Poucos percebem que, apesar de reais, existe uma extrema artificialidade, que nos tem sido imposta, os conflitos de ódios irracionais que pululam online sejam nos diversos aplicativos usados pelos indivíduos, ou através dos veículos da grande mídia hegemônica presentes na internet.

Qualquer diferença de opiniões tem sido a gota d’água para posturas irracionais, o termo é esse, que descambam para verdadeiros pugilatos verbais, ou até físicos. Esse fenômeno assumiu proporção cavalar a partir, mais ou menos, de 2013 e de lá para cá só tem aumentado.

É possível que setores das novas gerações, agora chamada de Geração Z, não tenham ideia ou memória de outras formas de convivência democrática entre opiniões distintas. E muitos outros se tinham alguma lembrança a perderam ou foram engolidos por essa onda de irracionalidade que se faz presente nos dias atuais.

Como também ressurge com vigor o tal do patrulhamento ideológico, peça vital na guerra híbrida atual, viral na grande mídia e nas redes sociais, que se desdobra em dois níveis: entre os dois polos visceralmente antagônicos e em meio aos próprios polos.

Provocando a falta de oxigênio que asfixia as ideias em geral, a pobreza de opiniões e de reflexão sobre os fenômenos, sejam eles sociológicos ou de qualquer outro tipo.

Como disse o escritor, Historiador, filólogo italiano Umberto Eco: as redes sociais deram voz à idiotia, e o pior é que ela lidera as linhas de pensamento e opiniões em voga.

Assim a incontestável revolução tecnológica digital dos dias atuais está promovendo, pelo menos até o momento, o empobrecimento das relações sociais, o apequenamento das discussões políticas, a incapacidade, por isso mesmo, da boa análise sobre os acontecimentos em curso.

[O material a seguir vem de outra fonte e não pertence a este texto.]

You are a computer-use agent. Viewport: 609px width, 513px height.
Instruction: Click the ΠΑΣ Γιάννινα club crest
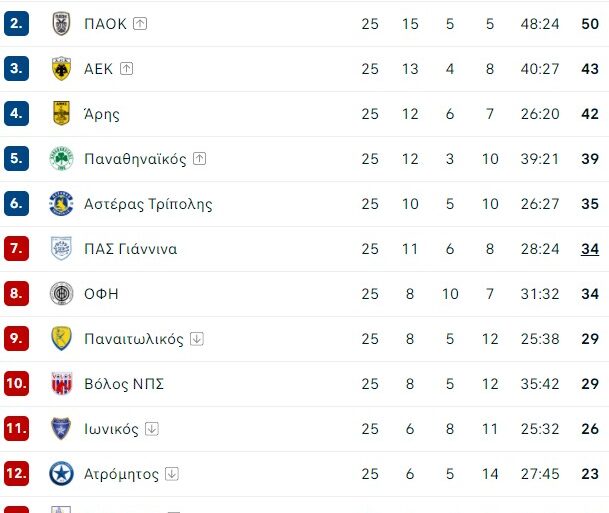click(62, 249)
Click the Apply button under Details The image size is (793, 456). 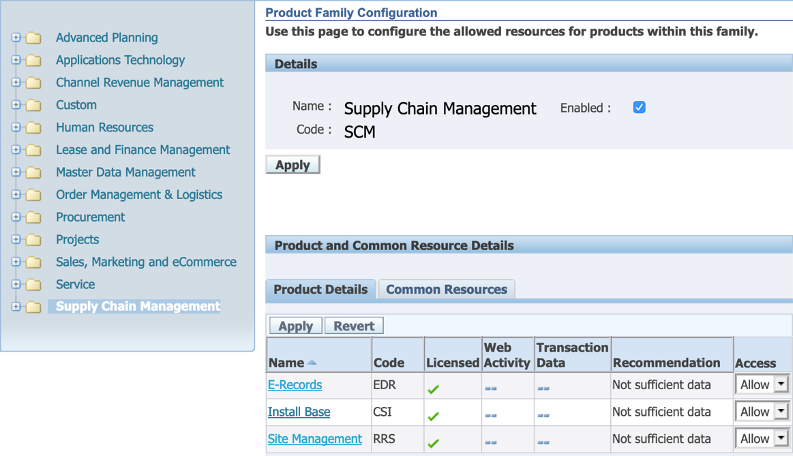click(292, 165)
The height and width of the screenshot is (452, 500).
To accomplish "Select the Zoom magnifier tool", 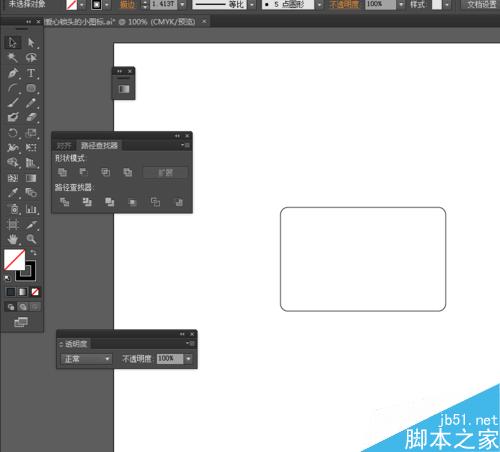I will click(x=31, y=239).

Por exemplo, se você citar Gabriel Garcia Márquez ou Mário Vargas Llosa dois latino-americanos gigantes da literatura universal, prêmios Nobel de literatura, autores, dentre outros livros, de Cem anos de solidão e Conversa na Catedral, respectivamente, a tendência é que não se discuta o enorme valor literário de sua obras mas que você seja chamado de esquerdista ou conservador, dependendo do lado que seja atacado.

Na verdade esses tempos não deram voz apenas à idiotia a que se refere Umberto Eco, mas igualmente ao oportunista e ao burocrata.

Todos proliferam sempre onde haja a pobreza de espírito, enquadramento ideológico e rígido. Isso porque são espécies anaeróbicas, ou seja, não proliferam onde exista oxigênio, ar para respirar.

Enfim, é como já se disse: quem pensa unicamente por slogans, não pensa, reproduz o mesmo.

Quem cria poesia através de chavões ideológicos e palavras de ordem, não cria, os reproduz. O puro ativismo, sem a devida reflexão e o estudo crítico, é endogâmico. Todos são, paradoxalmente, conservadores. Não importa a linha política ou mesmo a ideologia que se professe.